[Aim of the task]
Reproduce the data word for word from its very first line through the line containing "WhatsApp: (181, 1225)", including both ends, and leave the pictures out.
>>>>
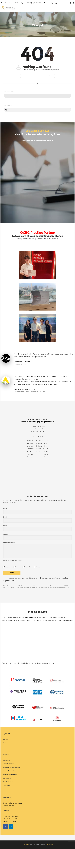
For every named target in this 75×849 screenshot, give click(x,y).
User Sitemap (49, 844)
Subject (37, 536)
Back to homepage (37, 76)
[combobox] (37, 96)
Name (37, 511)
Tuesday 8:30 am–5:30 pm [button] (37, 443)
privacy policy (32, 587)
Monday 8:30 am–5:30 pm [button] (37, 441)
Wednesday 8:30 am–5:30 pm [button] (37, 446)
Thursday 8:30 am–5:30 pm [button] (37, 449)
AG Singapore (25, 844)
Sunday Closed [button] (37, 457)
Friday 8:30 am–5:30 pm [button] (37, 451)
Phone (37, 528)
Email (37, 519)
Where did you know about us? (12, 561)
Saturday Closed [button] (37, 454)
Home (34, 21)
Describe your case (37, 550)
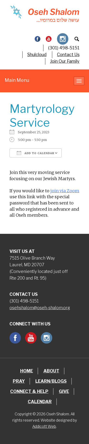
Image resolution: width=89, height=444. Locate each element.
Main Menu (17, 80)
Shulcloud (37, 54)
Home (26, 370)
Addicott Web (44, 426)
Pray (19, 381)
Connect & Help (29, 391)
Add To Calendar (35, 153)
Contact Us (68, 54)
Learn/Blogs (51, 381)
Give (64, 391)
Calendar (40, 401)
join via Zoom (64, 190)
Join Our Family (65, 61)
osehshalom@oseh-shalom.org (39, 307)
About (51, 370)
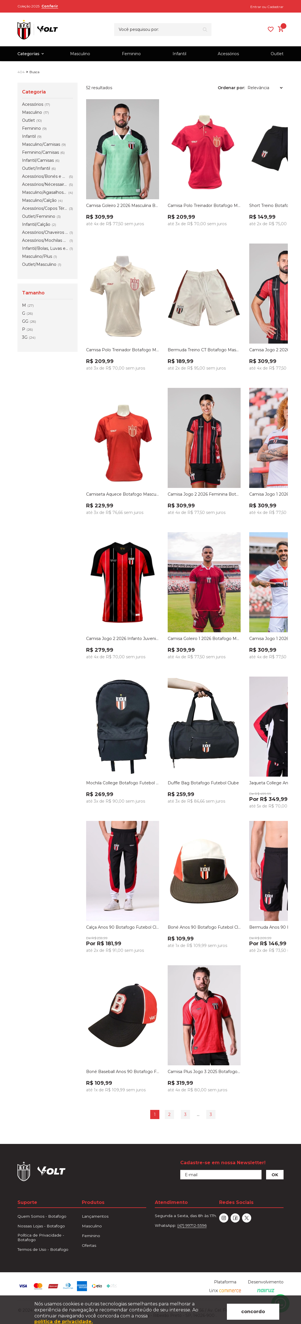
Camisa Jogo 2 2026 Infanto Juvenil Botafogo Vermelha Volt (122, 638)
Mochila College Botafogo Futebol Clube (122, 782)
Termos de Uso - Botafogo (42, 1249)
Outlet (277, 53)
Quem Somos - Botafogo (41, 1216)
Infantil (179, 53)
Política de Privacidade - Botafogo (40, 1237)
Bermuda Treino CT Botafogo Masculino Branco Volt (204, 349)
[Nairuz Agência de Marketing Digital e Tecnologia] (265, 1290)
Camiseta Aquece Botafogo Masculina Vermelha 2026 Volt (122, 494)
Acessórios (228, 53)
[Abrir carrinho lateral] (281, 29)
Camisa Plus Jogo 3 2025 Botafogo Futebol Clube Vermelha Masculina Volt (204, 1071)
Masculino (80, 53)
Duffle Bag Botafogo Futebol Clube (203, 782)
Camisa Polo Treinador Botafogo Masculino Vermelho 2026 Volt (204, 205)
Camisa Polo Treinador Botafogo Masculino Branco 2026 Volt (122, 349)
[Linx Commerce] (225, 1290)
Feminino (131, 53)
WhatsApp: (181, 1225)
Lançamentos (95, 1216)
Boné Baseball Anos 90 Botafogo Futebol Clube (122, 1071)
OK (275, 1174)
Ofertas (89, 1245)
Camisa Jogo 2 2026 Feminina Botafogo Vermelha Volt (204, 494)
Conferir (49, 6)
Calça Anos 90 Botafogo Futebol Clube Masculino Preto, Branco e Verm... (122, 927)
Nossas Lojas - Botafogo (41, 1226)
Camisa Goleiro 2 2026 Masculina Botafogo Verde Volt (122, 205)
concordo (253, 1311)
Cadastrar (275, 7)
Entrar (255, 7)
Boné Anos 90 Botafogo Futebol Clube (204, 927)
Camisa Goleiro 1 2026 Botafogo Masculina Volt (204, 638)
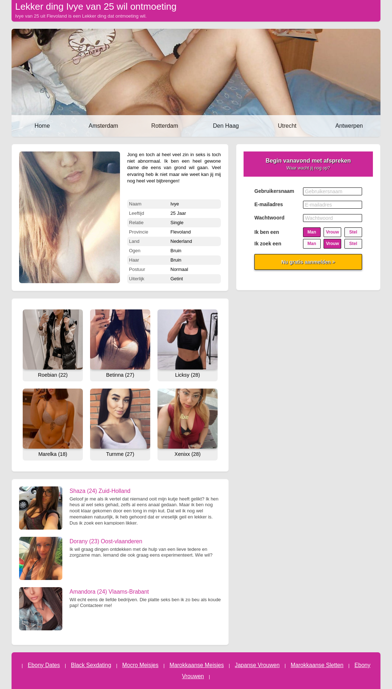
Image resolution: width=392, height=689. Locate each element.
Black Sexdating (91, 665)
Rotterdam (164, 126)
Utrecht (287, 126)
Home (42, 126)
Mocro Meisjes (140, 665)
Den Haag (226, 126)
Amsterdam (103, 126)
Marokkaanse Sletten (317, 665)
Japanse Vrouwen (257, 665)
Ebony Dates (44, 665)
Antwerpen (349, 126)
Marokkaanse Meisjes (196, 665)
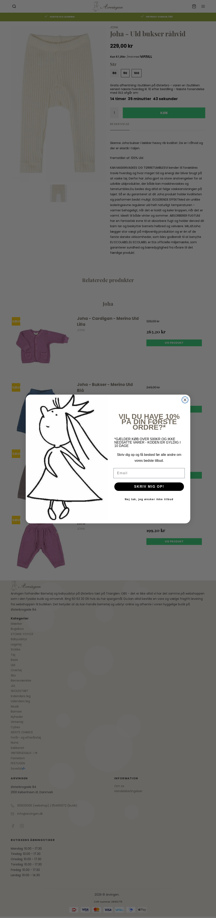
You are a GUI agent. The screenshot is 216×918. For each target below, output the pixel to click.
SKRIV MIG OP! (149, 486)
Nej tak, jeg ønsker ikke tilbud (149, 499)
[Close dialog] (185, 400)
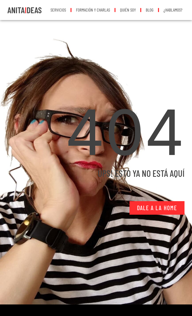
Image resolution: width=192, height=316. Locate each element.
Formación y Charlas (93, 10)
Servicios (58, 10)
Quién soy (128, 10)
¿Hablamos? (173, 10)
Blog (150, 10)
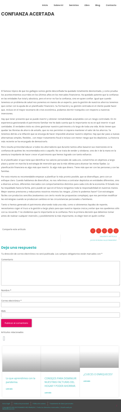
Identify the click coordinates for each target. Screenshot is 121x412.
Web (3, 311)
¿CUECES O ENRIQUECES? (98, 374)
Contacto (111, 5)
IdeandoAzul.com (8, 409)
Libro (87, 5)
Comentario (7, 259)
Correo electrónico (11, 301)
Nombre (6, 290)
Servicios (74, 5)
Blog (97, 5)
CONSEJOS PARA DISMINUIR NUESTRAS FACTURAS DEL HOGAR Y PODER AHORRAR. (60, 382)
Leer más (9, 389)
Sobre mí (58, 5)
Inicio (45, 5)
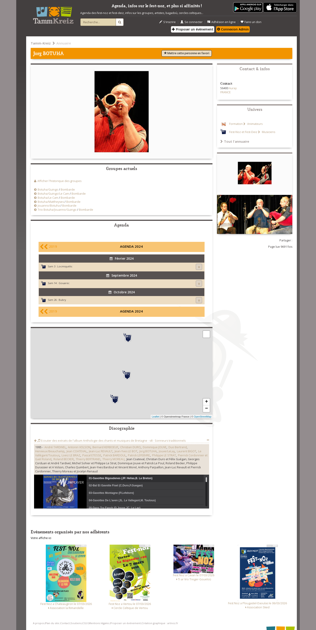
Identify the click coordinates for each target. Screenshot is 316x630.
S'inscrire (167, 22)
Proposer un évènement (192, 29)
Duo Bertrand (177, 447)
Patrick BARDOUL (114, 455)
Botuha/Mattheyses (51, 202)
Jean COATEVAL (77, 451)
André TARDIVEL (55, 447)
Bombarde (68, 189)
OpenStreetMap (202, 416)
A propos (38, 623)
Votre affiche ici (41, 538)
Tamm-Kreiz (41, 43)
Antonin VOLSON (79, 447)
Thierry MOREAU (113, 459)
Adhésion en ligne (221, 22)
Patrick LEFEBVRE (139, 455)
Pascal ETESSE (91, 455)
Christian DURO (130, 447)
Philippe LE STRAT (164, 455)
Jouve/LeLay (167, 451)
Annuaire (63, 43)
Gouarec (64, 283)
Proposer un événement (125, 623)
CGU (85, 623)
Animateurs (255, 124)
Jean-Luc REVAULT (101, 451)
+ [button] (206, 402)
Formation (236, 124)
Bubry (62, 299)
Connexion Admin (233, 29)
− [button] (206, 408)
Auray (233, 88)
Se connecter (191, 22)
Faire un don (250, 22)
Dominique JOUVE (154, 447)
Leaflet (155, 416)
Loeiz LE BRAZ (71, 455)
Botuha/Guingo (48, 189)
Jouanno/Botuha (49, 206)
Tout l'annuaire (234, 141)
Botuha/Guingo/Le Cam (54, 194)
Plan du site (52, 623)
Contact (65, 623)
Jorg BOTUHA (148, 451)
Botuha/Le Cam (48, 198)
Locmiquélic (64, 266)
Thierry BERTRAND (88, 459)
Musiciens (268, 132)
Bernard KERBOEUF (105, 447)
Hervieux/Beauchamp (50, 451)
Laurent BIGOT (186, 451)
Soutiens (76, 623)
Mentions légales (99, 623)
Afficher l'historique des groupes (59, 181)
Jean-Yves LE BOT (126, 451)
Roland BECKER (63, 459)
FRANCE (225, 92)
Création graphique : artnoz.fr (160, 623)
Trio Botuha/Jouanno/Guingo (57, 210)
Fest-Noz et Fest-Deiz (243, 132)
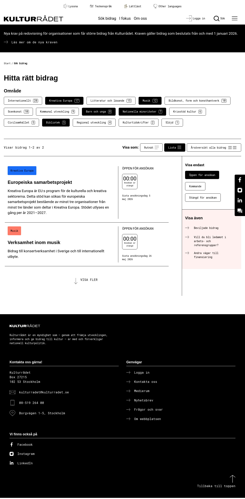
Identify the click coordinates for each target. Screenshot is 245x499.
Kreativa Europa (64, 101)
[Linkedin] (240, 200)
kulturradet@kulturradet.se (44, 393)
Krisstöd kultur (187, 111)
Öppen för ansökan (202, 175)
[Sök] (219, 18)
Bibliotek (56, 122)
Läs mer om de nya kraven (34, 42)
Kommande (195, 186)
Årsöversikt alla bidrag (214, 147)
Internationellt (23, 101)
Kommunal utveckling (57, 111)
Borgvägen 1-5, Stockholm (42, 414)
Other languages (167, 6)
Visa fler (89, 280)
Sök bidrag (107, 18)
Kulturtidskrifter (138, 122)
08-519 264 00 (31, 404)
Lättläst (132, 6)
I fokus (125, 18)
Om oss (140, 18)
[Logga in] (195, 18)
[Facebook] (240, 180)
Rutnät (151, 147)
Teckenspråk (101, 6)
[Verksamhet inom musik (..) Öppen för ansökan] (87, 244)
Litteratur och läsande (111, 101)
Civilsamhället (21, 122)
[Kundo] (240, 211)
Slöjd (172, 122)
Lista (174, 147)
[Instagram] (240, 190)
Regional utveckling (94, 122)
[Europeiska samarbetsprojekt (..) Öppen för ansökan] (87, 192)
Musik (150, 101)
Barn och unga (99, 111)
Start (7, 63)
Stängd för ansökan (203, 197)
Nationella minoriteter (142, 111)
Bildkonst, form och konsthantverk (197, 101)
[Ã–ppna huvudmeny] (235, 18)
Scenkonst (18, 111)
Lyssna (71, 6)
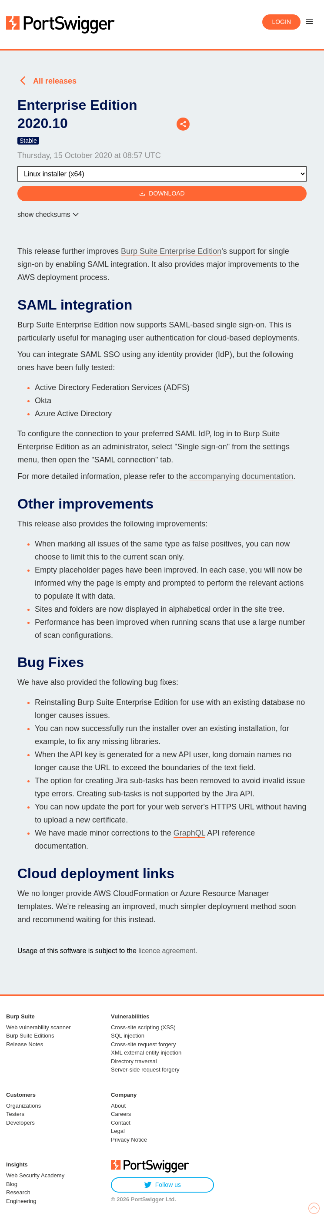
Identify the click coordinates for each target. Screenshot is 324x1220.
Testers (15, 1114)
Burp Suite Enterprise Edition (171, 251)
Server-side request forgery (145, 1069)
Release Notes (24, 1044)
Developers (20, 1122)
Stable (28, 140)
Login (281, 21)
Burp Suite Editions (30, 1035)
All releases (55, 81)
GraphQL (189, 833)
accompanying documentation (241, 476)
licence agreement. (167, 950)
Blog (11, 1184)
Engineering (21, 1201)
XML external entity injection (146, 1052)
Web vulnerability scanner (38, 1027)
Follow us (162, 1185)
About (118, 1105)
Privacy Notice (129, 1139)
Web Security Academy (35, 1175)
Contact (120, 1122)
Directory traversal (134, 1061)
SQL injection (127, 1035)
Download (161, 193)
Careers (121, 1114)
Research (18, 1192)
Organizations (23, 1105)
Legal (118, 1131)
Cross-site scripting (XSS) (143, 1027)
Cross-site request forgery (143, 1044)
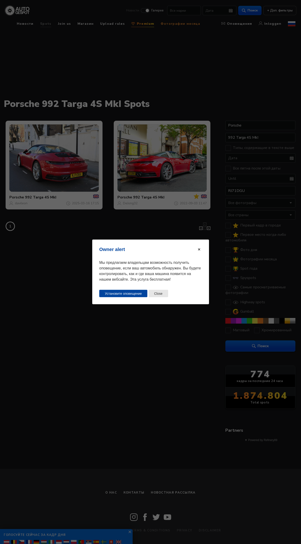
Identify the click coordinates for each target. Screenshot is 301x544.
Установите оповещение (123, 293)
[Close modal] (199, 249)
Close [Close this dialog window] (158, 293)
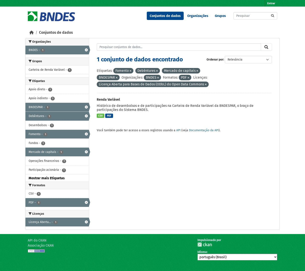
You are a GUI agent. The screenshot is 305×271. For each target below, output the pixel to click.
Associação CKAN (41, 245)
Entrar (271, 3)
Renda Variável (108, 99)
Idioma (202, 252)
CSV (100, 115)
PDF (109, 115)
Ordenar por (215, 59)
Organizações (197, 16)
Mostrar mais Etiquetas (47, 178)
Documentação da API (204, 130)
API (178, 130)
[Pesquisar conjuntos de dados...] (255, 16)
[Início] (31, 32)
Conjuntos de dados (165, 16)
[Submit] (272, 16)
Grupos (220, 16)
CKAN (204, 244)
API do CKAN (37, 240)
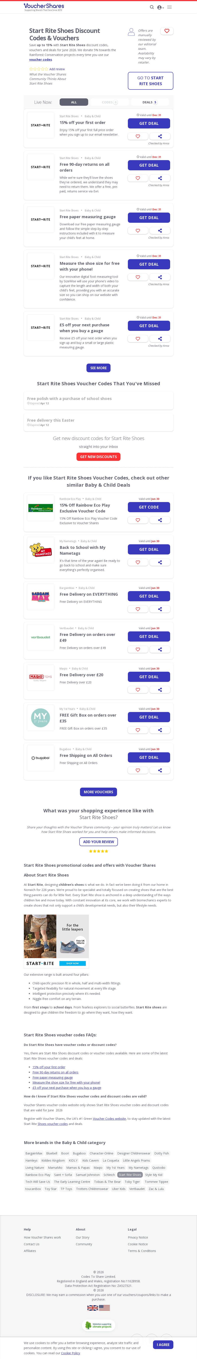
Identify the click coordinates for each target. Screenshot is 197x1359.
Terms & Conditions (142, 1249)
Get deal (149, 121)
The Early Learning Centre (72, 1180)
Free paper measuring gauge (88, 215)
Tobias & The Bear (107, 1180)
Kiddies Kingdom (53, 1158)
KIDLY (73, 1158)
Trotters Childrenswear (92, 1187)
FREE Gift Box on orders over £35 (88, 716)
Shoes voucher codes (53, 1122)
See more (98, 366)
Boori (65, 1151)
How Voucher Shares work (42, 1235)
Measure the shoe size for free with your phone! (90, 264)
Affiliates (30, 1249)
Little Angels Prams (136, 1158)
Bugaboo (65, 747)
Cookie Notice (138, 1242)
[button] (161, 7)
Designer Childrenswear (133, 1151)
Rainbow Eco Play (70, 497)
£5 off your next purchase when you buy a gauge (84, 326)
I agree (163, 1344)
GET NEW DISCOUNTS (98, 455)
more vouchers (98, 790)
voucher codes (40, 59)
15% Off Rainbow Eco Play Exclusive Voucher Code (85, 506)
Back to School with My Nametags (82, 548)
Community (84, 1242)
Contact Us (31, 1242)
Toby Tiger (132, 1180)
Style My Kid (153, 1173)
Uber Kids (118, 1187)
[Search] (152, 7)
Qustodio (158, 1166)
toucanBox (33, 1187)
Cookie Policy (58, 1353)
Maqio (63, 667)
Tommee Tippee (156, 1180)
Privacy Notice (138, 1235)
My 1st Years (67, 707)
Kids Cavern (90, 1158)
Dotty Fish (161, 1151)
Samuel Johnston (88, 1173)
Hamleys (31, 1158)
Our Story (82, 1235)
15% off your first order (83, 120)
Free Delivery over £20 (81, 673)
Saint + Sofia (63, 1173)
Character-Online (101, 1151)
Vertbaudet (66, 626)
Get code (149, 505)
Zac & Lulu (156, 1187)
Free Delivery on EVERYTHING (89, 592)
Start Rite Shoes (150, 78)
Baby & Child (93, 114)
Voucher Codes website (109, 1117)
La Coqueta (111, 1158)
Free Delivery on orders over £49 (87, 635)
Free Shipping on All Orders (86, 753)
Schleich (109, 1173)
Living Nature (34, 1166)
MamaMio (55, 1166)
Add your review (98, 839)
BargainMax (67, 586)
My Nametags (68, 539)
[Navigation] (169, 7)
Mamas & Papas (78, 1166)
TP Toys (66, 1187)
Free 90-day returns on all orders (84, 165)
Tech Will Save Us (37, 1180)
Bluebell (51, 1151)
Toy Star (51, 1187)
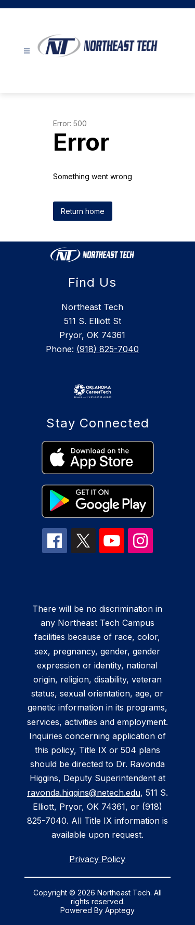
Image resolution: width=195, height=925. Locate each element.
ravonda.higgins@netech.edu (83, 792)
<<<<
[Solution to this exercise]
For every named target in this 75×849 screenshot, give click(x,y).
User Sitemap (49, 844)
Subject (37, 536)
Back to homepage (37, 76)
[combobox] (37, 96)
Name (37, 511)
Tuesday 8:30 am–5:30 pm [button] (37, 443)
privacy policy (32, 587)
Monday 8:30 am–5:30 pm [button] (37, 441)
Wednesday 8:30 am–5:30 pm [button] (37, 446)
Thursday 8:30 am–5:30 pm [button] (37, 449)
AG Singapore (25, 844)
Sunday Closed [button] (37, 457)
Friday 8:30 am–5:30 pm [button] (37, 451)
Phone (37, 528)
Email (37, 519)
Where did you know about us? (12, 561)
Saturday Closed [button] (37, 454)
Home (34, 21)
Describe your case (37, 550)
Image resolution: width=89, height=444. Locate each element.
Main Menu (17, 80)
Shulcloud (37, 54)
Home (26, 370)
Addicott Web (44, 426)
Pray (19, 381)
Connect & Help (29, 391)
Add To Calendar (35, 153)
Contact Us (68, 54)
Learn/Blogs (51, 381)
Give (64, 391)
Calendar (40, 401)
join via Zoom (64, 190)
Join Our Family (65, 61)
osehshalom@oseh-shalom.org (39, 307)
About (51, 370)
Camisa Jogo 2 2026 Infanto Juvenil Botafogo Vermelha Volt (122, 638)
Mochila College Botafogo Futebol Clube (122, 782)
Termos de Uso - Botafogo (42, 1249)
Outlet (277, 53)
Quem Somos - Botafogo (41, 1216)
Infantil (179, 53)
Política de Privacidade - Botafogo (40, 1237)
Bermuda Treino CT Botafogo Masculino Branco Volt (204, 349)
[Nairuz Agência de Marketing Digital e Tecnologia] (265, 1290)
Camiseta Aquece Botafogo Masculina Vermelha 2026 Volt (122, 494)
Acessórios (228, 53)
[Abrir carrinho lateral] (281, 29)
Camisa Plus Jogo 3 2025 Botafogo Futebol Clube Vermelha Masculina Volt (204, 1071)
Masculino (80, 53)
Duffle Bag Botafogo Futebol Clube (203, 782)
Camisa Polo Treinador Botafogo Masculino Vermelho 2026 Volt (204, 205)
Camisa Polo Treinador Botafogo Masculino Branco 2026 Volt (122, 349)
[Linx Commerce] (225, 1290)
Feminino (131, 53)
WhatsApp: (181, 1225)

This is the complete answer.